Company VP Tom Burt wrote that seven domains used by a group called Strontium were seized via a US court order and redirected to a Microsoft sinkhole, disrupting these attacks.

Burt wrote that the targets were Ukrainian media organizations and US and EU foreign policy think tanks, adding:

We believe Strontium was attempting to establish long-term access to the systems of its targets, provide tactical support for the physical invasion and exfiltrate sensitive information.

One wonders why Russia would use domains under US jurisdiction to conduct such attacks.

War fails to stop .ua domains selling

Ukraine’s ccTLD has maintained what appears to be a healthy level of new registrations, despite the Russian invasion.

The company today reported that between February 24 and March 25, it saw over 3,000 new .ua domain regs, over 2,000 of which were in .com.ua. The ccTLD offers names in a few dozen third-level spaces.

February 24 was the day Russia invaded, and the day Ukraine went into martial law.

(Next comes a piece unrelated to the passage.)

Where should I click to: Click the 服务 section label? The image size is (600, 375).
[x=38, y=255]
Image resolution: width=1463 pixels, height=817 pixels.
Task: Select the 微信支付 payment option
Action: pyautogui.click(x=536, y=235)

“The com.ua domain is mostly used by commercial organizations. Therefore, the presence of registrations shows that Ukrainian business continues to operate under martial law,” Hostmaster wrote (via Google Translate).

.ua had a total of 534,162 domains under all 2LDs today, according to the registry’s web site.

While Hostmaster has not yet published its end-of-month stats for March, it appears that the new adds suggest an improvement on typical monthly performance, or at least business as usual.

The registry has come under denial-of-service attack dozens of times since the war started, but says it has so far continued to operate without interruption.